Could this build-up of military aviation assets and deployment etc. be a deliberate and calculated action by China that's simply to test China's new hardware (drones, fighter jets and their sub-systems etc.)? Meaning it's actually a "benign" action where China is just trying to have a real life and actual "test" of her new military assets. By "test" I mean in terms of testing their ISR drones, AEW planes and deployment of various new sub-systems to see how they work together to discover bugs, knots and problems as well as the logistical aspects etc. By "test" I do not mean to actually shoot any bullets and missiles.
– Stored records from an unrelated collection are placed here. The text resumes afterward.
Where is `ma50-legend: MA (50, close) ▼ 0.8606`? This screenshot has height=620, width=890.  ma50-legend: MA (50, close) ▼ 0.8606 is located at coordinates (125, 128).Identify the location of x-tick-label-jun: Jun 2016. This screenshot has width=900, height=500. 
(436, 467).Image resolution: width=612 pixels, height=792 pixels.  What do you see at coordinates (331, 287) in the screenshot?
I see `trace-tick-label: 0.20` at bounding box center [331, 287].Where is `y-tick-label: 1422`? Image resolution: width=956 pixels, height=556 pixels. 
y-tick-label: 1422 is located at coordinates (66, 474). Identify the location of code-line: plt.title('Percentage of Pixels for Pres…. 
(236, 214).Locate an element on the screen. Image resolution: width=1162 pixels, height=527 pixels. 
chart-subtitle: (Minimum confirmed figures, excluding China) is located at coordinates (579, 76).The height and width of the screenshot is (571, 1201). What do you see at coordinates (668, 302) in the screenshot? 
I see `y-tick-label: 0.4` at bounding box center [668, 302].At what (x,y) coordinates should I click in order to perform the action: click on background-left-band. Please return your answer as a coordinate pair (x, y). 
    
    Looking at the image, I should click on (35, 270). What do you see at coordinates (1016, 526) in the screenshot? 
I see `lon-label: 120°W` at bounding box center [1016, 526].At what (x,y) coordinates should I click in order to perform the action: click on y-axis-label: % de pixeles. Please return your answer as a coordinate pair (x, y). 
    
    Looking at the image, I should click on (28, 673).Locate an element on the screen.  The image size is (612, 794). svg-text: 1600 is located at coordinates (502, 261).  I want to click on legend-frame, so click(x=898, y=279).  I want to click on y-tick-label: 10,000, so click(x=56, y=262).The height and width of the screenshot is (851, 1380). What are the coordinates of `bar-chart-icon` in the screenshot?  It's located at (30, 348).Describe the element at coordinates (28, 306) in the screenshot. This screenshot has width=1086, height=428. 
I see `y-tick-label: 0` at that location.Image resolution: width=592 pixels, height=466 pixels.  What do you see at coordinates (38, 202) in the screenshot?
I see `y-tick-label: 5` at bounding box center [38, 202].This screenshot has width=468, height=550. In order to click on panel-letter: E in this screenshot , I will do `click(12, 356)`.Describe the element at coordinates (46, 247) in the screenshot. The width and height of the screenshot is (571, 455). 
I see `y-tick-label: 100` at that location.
By "benign" I mean it is an action to test China's assets and not to plan to actually grab any land or deliberately act aggressive to her neighbours. Though such actions WILL be seen as aggressive by her neighbours, it could be seen as a level of "friction with neighbours" that's acceptable to incur in return for the ability to test China's new military aviation assets as long as no real bullets or missiles are fired.

In other words to gain as real world experience as possible without actually firing any bullets. Plus these actions will foreseeably trigger a reply buildup on the Indian side and be a chance for China's ISR assets to get a close glimpse of Indian assets. Of course this cuts both ways. India's ISR assets would be able to sniff out China's assets too.

China has been actively churning out military drones, AEW planes, and other systems these past few years. Simulations and testing can only get you so far. It will be difficult to simulate the element of uncertainty and operational surprises in simulations. China is producing many drones for export and need real "field feedback" in order to fine tune their designs.

Therefore my guess that this military build-up is primarily as a way to test out these new assets rather than to act aggressive as a primary motive (though it will be seen as aggressive, regardless and logically so by her neighbours).